[Your objective]: Look through the entries below and extract exactly the lines from the one containing "Task: Open Уполномоченное" through the one containing "Open the Information Security tab", ends included.

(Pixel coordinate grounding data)
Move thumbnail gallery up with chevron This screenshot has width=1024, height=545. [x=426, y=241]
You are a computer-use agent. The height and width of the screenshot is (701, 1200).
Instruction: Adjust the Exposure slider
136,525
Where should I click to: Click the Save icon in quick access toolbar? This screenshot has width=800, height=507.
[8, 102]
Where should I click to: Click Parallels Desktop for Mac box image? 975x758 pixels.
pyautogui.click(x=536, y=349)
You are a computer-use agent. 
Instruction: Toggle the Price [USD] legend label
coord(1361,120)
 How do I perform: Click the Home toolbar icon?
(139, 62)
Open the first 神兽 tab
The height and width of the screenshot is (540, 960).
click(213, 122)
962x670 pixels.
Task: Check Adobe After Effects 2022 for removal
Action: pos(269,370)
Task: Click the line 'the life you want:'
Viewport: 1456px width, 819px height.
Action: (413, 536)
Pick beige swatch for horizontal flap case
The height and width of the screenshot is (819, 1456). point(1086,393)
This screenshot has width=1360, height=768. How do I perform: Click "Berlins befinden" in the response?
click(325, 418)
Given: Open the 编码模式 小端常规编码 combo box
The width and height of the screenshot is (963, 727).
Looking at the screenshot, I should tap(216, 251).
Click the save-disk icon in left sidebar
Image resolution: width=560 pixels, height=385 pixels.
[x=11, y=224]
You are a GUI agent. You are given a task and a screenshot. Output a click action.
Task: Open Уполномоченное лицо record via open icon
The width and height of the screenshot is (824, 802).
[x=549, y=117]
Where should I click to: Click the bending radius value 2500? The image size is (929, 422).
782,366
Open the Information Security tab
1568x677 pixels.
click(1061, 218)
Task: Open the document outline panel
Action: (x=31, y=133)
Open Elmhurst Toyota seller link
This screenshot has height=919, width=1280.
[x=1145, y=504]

[Final answer]:
Task: Open Уполномоченное лицо record via open icon
The width and height of the screenshot is (824, 802).
[x=549, y=117]
Where should I click to: Click the bending radius value 2500? The image size is (929, 422).
782,366
Open the Information Security tab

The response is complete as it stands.